Anyway, there's actually an easy way to resize your images using Photoshop. This should make the jobs of would-be-webmasters much easier. I've been there. I had a few experiences of my own where clients sends hundreds of high resolution images for their websites. This is good though so you can still play around the images. Besides, you can always make a high resolution image to a small one but not the other way around.
So without straying out the topic any further, lets dive into batch resizing images in Photoshop.
First you need to open Photoshop. I use a 64bit Photoshop CS4. You may have a different version but it should still work as the features we would be using is pretty much common for all versions.
Now you need to create another copy of all your images since we are resizing them down(Not unless you want to have the smaller files instead of the high-res ones for backup). On the backup files, you need to separate your images from the Landscape and Portrait. This makes sure that all images will have the same resolution. So just create a folder that's called Landspace and Portrait and paste the files inside those folders respectively.
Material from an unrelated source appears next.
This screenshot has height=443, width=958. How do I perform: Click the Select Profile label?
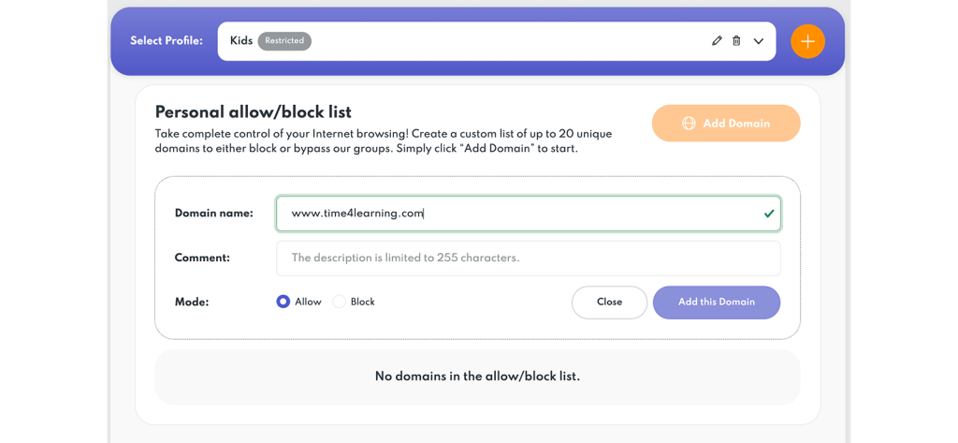pos(167,41)
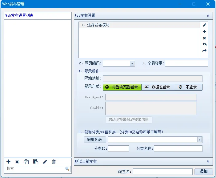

Open the Actions tab by clicking on the play icon if you are using CS3 or CS4. If you don't have this tab visible, you can open the Actions tab by going to the Windows on the menu, and clicking Actions. or ALT+F9
When you have it open, click on the "Create New Action" button as shown in the mashup image below.
There will be a popup and give your action a name. In my case, I called it "Width 800px" and click Record.
It is important to note here that all your actions is being recorded by Photoshop. You would need to follow the instructions very carefully.
Now, Open a file. Again, Open a file, do not create one.
Next, Click on the Image Menu and select Image Size.
Since we are making an action to automate 800px width, type 800 and select pixels on the width and make sure Constrain Proportions is checked.
Click OK and save and close the file.
Now it's done. Click the stop button on the Actions Tab.
Now comes the fun part. Automating it so we can just leave our computer while it does a batch process of resizing our images.
In Photoshop, click on file and select Automate >> Batch.
Under Actions, Select the recording we just created, Width 800px.
Under Source, Select Folder and browse to the folder where you want to resize the images to a width of 800px.
Click on Override Action Open Commands.
Now since we have a backup copy of the images we are resizing already, you can just select Save and Close under Destination.
That's it. When you click OK, Photoshop will go open each file on the folder, resize them to 800px width and save the file. Now you can leave your computer while you watch TV while Photoshop does it's magic. You can now convert your thousands of images without actually being in front of your computer. This will automate the process for you.
Of course, you need to resize the height of the portrait images as well. All you need to do is change one of the process stated above and edit the height instead of the width to 800px.